## WRITTEN PROBLEM A:
In the text on deterrence, whose work did Bernard Brodie draw on when he introduced the idea of nuclear deterrence into American strategic thinking?
## WRITTEN PROBLEM B:
Write a continuation of the text on deterrence, picking up after its last sentence.

## TEXT PROVIDED:

..........

As a strategy, deterrence makes most sense in the extreme case of nuclear deterrence, where the interest of the state in simple survival intersects the clarity of the danger of annihilation. Deterrence is more problematic, however, when the calculations on which it relies become more complex, or when these calculations are clouded by cultural differences and varying attitudes toward risk, or when the facts on which such calculations depend are uncertain or colored by wishful thinking. In other words, the idea of deterrence is itself so much a part of human nature that it can be applied only as it is affected by the various fallacies and shortcomings to which human nature is prey. Moreover, the strategic theory of deterrence is of a very limited application. It is scarcely deterrence, much less nuclear deterrence, that prevents the United States from invading Canada (or the other way around). Our political relations with Canada--an amalgam of our mutual history (including past wars against each other), our shared institutions, our intertwined economies, our alliances--are what render the idea of an attack by one on the other absurd enough to have been the basis for a popular satiric comedy. Rather, military deterrence is a concept that is useful within war or the approach to war, once political relations have become so strained that hostilities only await opportunity. It is only because we have lived for so long at war that we are inclined to miss this point, and that we have come to think of deterrence as a prominent feature of the international relations of a peacetime regime.
Drawing on work by the economist Jacob Viner, Bernard Brodie introduced into American strategic thinking the remarkable idea of nuclear deterrence. To see how revolutionary an innovation this was, we need only recall Brodie's famous conclusion. He wrote, "Thus far the chief purpose of our military establishment has been to win wars. From now on its chief purpose must be to avert them. It can have almost no other useful purpose." (11) This makes a great deal of sense when dealing with nuclear weapons. The destructiveness of such weapons and their possession by our adversaries required a revolution in thinking about the purposes of our military forces. The military managers and politicians of the 1950s who were inclined to treat nuclear weapons as though they were simply bigger bombs had to learn a new, eerie form of strategic calculation. Deterrence, as a general matter, however, is a poor mission statement for a state's armed forces. No state, even one as wealthy as the United States, can afford to maintain the forces that would successfully deter all other states acting independently or in combination. One can see from the Pentagon White Paper that this idea of Brodie's in the nuclear context--the use of armed forces to avert war--has now infiltrated the conventional, that is, the non-nuclear mission statement. Not only is it unrealistic to assert that the United States must maintain forces so vast as to be a matter of general, conventional deterrence. It also begs the one important question at the end of the Cold War: whom are we supposed to deter? Only when this question is answered can we so configure our forces as to realize such a policy. Deterrence does not come with its own specifications. If it takes two to war, then the idea of deterring wars without a specified adversary or threat is nonsense. The simple intuitive appeal of being so strong militarily that no one dares threaten you is an absurd idea for a state. Indeed, such an idea, however appealing, can actually weaken the state because the diversion of its resources into an undirected defense establishment undermines the economic and political strength the state will require should it find itself in a dangerous confrontation.

..........

## DATASET RECORDS:
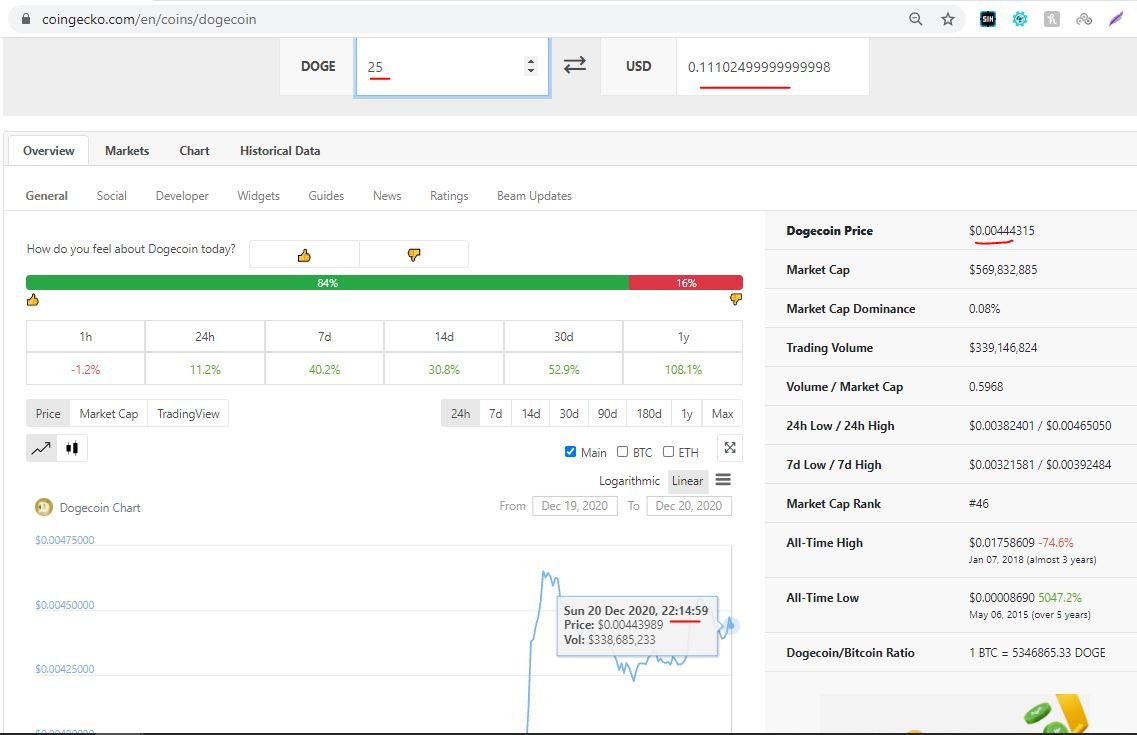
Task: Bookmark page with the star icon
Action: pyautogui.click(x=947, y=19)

..........

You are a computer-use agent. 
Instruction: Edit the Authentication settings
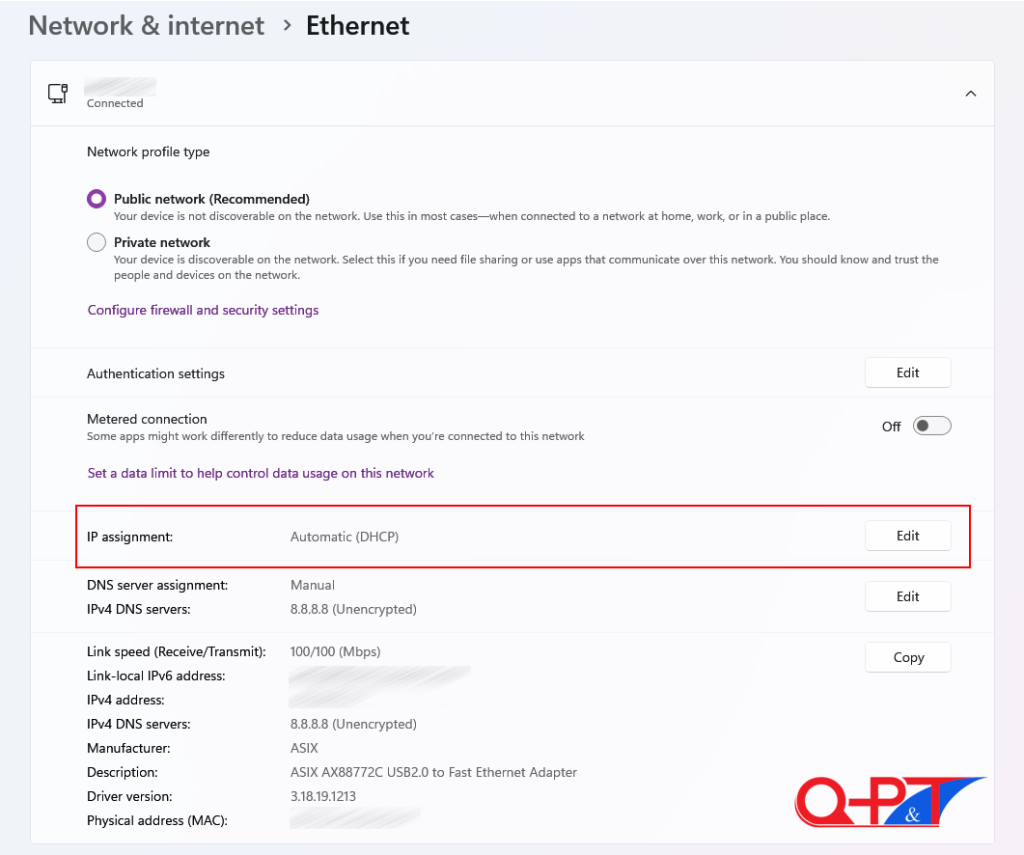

..........

## FINAL RESULT A:
The economist Jacob Viner.

## FINAL RESULT B:
Advances in weapons technology make it possible for the leading states of the developed world to produce weapons of mass destruction that are so deadly relative to their size and cost that they can bypass even the most sophisticated attempts at defense by attrition. A corollary to this fact is that these weapons can be deployed clandestinely, so that the possibility of retaliation can be defied, and thus the strategy of deterrence rendered inoperable.
Compellance, too, is an idea that originated in the strategy of nuclear weapons and has been imported by the White Paper into the world of conventional forces. There is some considerable irony in this. Thomas Schelling introduced the neologism "compellance" as a complement to "deterrence" because this ancient concept of the use of force had become lost in the bizarre new world of nuclear strategy. (12) Schelling used "compellance" to describe the coercive use of nuclear weapons. This occurs when the threat of the use of such weapons seeks to compel an adversary state to actually do something it would otherwise not do, rather than merely refrain from doing something it would like to do (which is the purpose of deterrence). Compellance has been a purpose for armed force or, indeed, violence generally throughout the life of mankind. Yet it too is inappropriate as a mission statement for American forces. Only if we have a clear political objective can we determine what form of compellance is appropriate strategically. To say the mission of our forces is "compellance" is very like saying the mission of our minds is "thought." It is both a true and an empty sentence.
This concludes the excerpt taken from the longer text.